VideoGLaMM: A Large Multimodal Model for Pixel-Level Visual Grounding in Videos
Shehan Munasinghe, Hanan Gani, Wenqi Zhu, Jiale Cao, Eric Xing, Fahad Shahbaz Khan, Salman Khan
TL;DR
VideoGLaMM tackles the challenge of fine-grained pixel-level grounding in videos by integrating a frozen Large Language Model with dual vision encoders (spatial and temporal) and a spatio-temporal pixel decoder. Tunable Vision-to-Language and Language-to-Vision adapters enable close, end-to-end alignment between visual inputs and linguistic outputs, producing text that is grounded by precise segmentation masks. A semi-automatic annotation pipeline yields a large grounded dataset (≈38k video-QA triplets, 83k objects, 671k masks), enabling robust spatio-temporal grounding across grounded conversation generation, visual grounding, and referring video segmentation.
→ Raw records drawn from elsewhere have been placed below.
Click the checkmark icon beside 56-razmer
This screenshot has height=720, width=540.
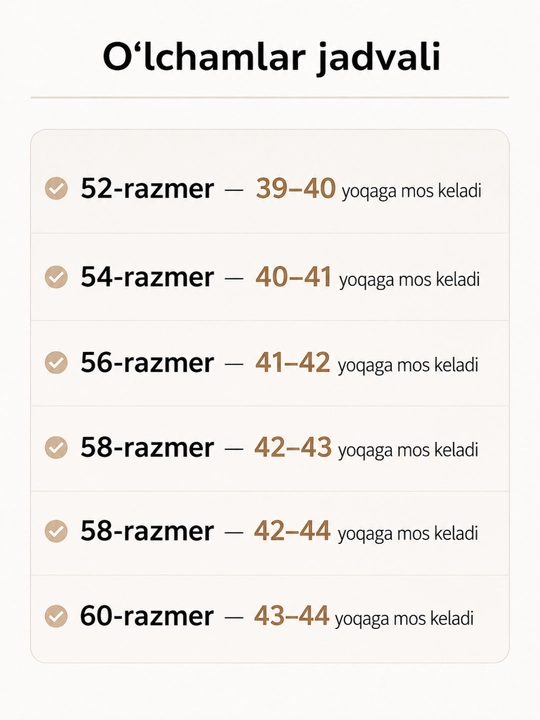click(x=56, y=362)
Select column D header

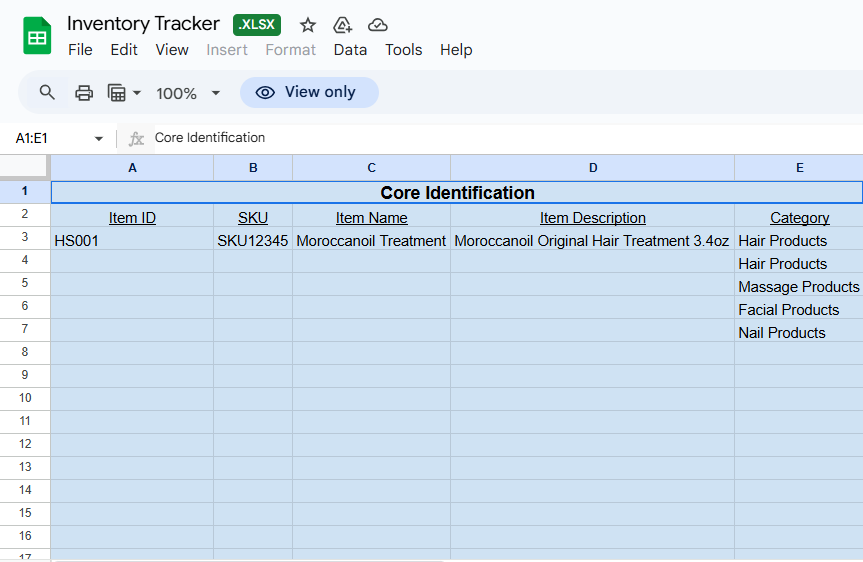pyautogui.click(x=592, y=168)
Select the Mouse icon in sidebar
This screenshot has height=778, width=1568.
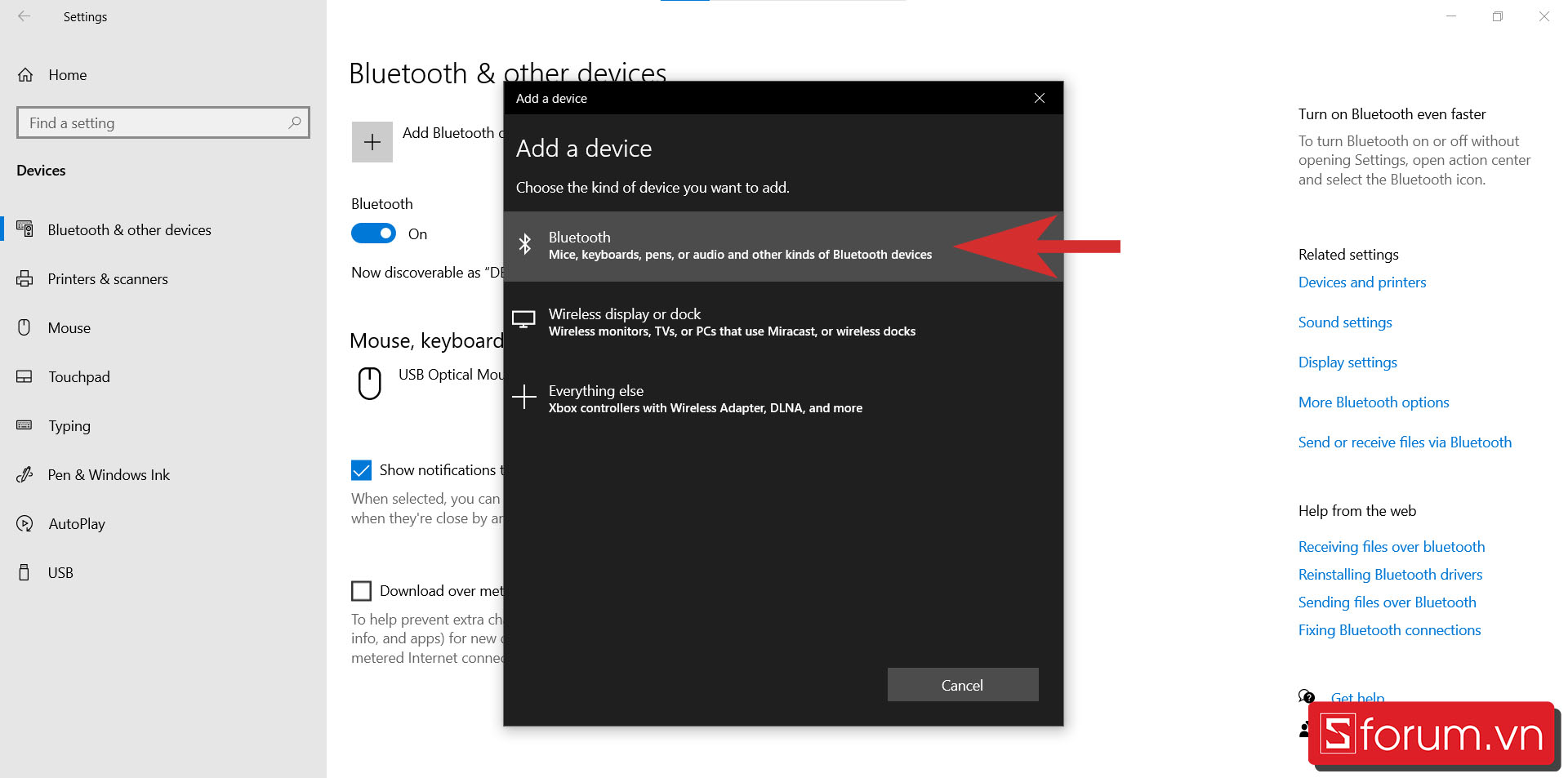[24, 328]
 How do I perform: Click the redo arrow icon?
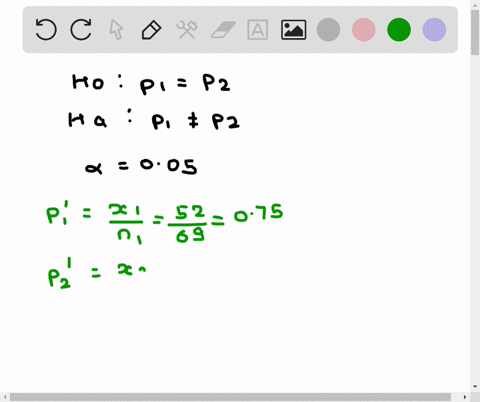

Across GCG, visual grounding, and referring segmentation tasks, VideoGLaMM achieves state-of-the-art performance, highlighting the practical impact of pixel-level grounding for video understanding and interaction.
Abstract
Fine-grained alignment between videos and text is challenging due to complex spatial and temporal dynamics in videos. Existing video-based Large Multimodal Models (LMMs) handle basic conversations but struggle with precise pixel-level grounding in videos. To address this, we introduce VideoGLaMM, a LMM designed for fine-grained pixel-level grounding in videos based on user-provided textual inputs. Our design seamlessly connects three key components: a Large Language Model, a dual vision encoder that emphasizes both spatial and temporal details, and a spatio-temporal decoder for accurate mask generation. This connection is facilitated via tunable V-L and L-V adapters that enable close Vision-Language (VL) alignment. The architecture is trained to synchronize both spatial and temporal elements of video content with textual instructions. To enable fine-grained grounding, we curate a multimodal dataset featuring detailed visually-grounded conversations using a semiautomatic annotation pipeline, resulting in a diverse set of 38k video-QA triplets along with 83k objects and 671k masks. We evaluate VideoGLaMM on three challenging tasks: Grounded Conversation Generation, Visual Grounding, and Referring Video Segmentation. Experimental results show that our model consistently outperforms existing approaches across all three tasks.